Ya Just Can’t Make This Shiite Up

“Journalism”–offering employment opportunities to the subliterate.

In addition to the obvious reason, this Foxnews article chaps my buns because the author (and editor?) got paid for spouting this kind of gibberish:

“A Staples spokesperson confirmed to Fox News that they do not allow businesses that deal in firearms from entering the contest.”

Will someone please buy a copy of “English for Dummies” for the author of that monstrosity? (In case the site changes it w/o a transparent acknowledgement of the error(s), I’ll just post a screencap, hmm? CLICK to embiggen)

illiterate-journalist-03

Would someone like to diagram that sentence for me?

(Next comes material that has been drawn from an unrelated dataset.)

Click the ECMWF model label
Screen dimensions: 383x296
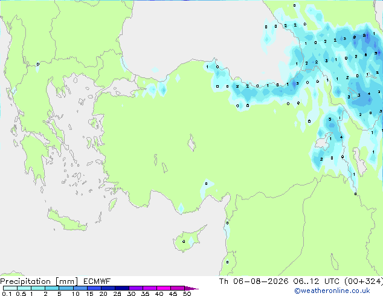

5 Replies to “Ya Just Can’t Make This Shiite Up”

  1. The screencap enlarges ‘underneath’ your Acquire this trbute and Fairtax sidebars in Firefox (Will look in IE) but I get the gist. My pet hate is people in the UK who say “We are going to have to try and..”. It is “Try TO…”.
    If you look at the sentence are replace the word allow with prevent then it is OK!!

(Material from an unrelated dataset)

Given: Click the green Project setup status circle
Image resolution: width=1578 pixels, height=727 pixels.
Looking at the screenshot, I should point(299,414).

    1. Interesting, Colin. The image popup works fine in IE and Opera but pops under in FoodFax (Firefox) and “Rust” (Chrome) as you noted. Since I’m generally happiest with Opera’s page rendering around the interwebs and least impressed, in general, with Internet Exploder’s, this leaves me feeling a bit befuddled. *heh*

      Side note: When I “CTRL+Scrollwheel Up” to magnify the page in “Rust” then CLICK to “embiggen” (if that’s not a word, it ought to be :-)), the image pops up properly. *shrugs* Haven’t tried that in FoodFax.

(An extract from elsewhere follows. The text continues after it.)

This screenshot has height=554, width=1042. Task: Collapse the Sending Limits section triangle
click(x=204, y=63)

      Also interesting is that the typos you mention fall into two different classes:

      [1] “tibute” is what an be casually referred to as a “light stroke” typo. You probably just touched the “r” key lighter than your computer could register. That’s a mechanical typo.
      [2] “Are” for “and” is a different class: two very common words typed with a similar frequency; muscle memory slips one in for the other.

      The sentence I gripe about in the post falls into no class of typo. It’s most likely the result of poor editing, where the sentence was written and then one portion was re-written without editing the whole thing. I’ve done that, but I’ve also never felt it was excusable for me to do so, even though I don’t get paid to wordsmith and normally write only for casual commentary, such as in this blog, on FB or other casual fora. Folks who accept a paycheck and yet engage in this sort of butchering of English should be beaten with dangling participles to within an inch of their lives. *heh*

  2. I now feel bad because my last comment had some typos. [1] tribute [2] for sentence are, read sentence and. Duh.

  3. I now feel a lot better. I didn’t know that there were ‘kinds’ of typo! I frequently type ‘you’ instead of ‘your’ and ‘string’ instead of ‘strong’ but would baulk against setting MS Word’s auto-correct pick them up!

    As a musician I have been guilty of many piano typos over the years in performance. LOL!

    1. “Piano typos”. I’ll have to adopt that term. Years ago I applied “clam” to such things from a jazz band milieu where “blowing a clam” referred to any sour note. Thinking of “piano typos” I can see where each of the classes of typo mentioned here could easily have a place, along with “quick slips” that simply miss or hit adjacent keys, etc.